Ok, now I understand the danger, but how can it be used as part of a botnet if they don’t have access to your computer? Doesn’t a botnet require computing power to be of use?

How much computing power do you think is needed? My old router has 32MB RAM and a 2.5GHz processor. It runs Tomato and has a torrent client, media server and captive portal, It also supports twin USB for additional expansion. If I wanted I could install a number or different packages through Optware or compile my own and make it do pretty much anything, within reason. My new router has 256MB RAM…

Router - Based Botnet On The Loose - Dark Reading
Chuck Norris Botnet Overtakes Routers

True. That’s why I always secure my router itself and my PC. You can’t just secure one and be safe.

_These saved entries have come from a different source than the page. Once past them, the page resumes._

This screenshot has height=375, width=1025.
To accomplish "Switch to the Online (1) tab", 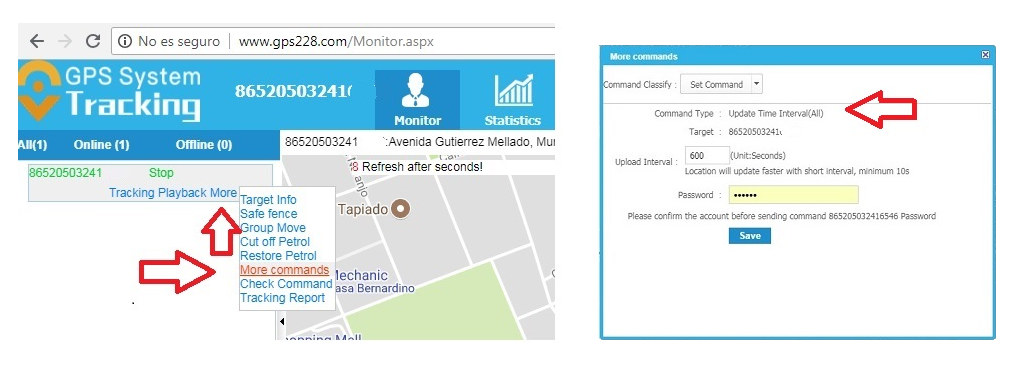I will (101, 144).
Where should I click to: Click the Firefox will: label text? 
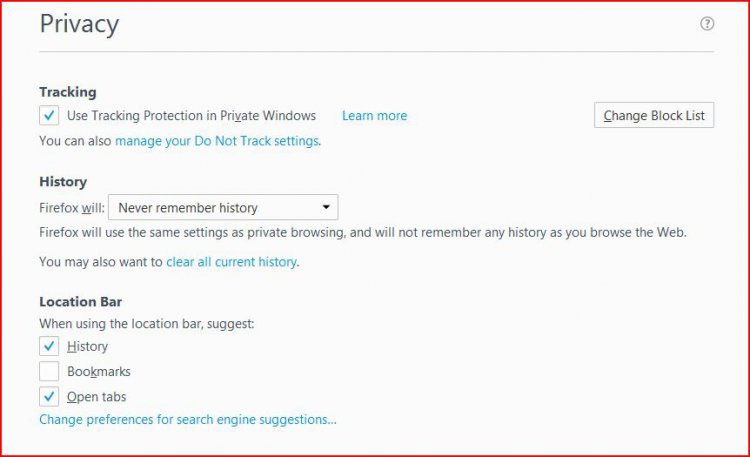[x=72, y=208]
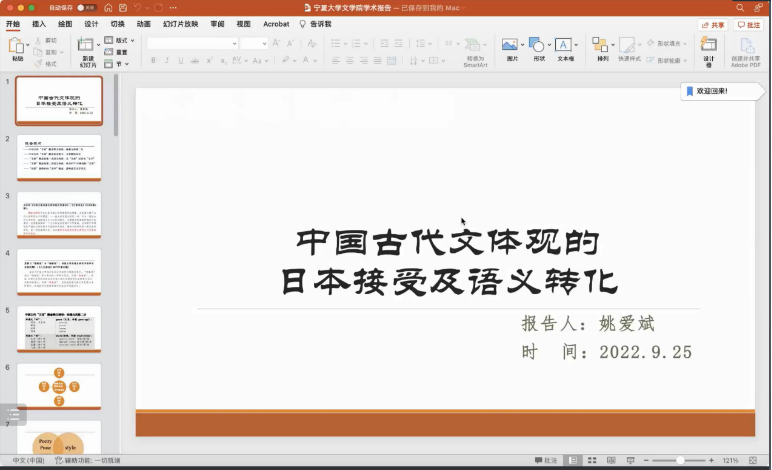Click the home icon in title bar
Screen dimensions: 772x470
(x=107, y=7)
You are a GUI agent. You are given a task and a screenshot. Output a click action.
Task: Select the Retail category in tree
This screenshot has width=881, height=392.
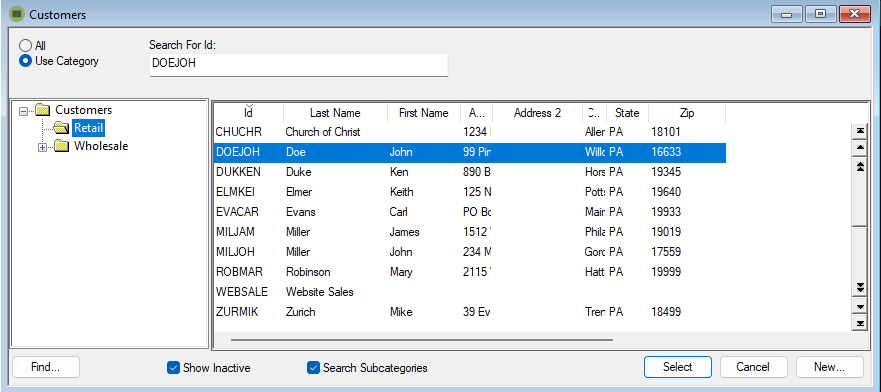(x=88, y=128)
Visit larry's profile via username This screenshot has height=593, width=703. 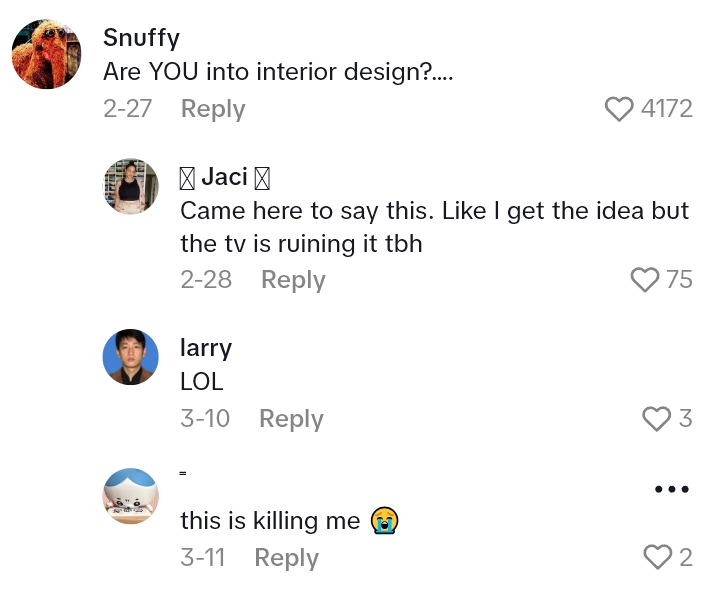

First thing is to change the default password :slight_smile:

Most do not just plug in connect and think they are protected.

If you wander around your neighbourhood there is a good chance that you can find a open network you can connect to :frowning:

There was a report in our local paper a year or so ago about open networks of some businesses including one law firm.

Like Computers/Security software if you are not willing to look and learn.

You are not Safe.

Thank you very much for the explanation. I hadn’t realized this until now.

Both of the described router malware can be prevented by disabling remote access capability to the WAN and using a strong password. The Chuck Norris malware described in the second article only lives in RAM and doesn’t survive a reboot.

This type of malware can make a “great” man in the middle attack with changed DNS servers.

How would one go about securing the router, I believe mine has a firewall, plus Comodo firewall, but I use wireless with a hub - is this the same?

As described in my previous post and by using strong passwords on your wireless. The firewall on your router is usually enabled by default. Make sure it is switched on.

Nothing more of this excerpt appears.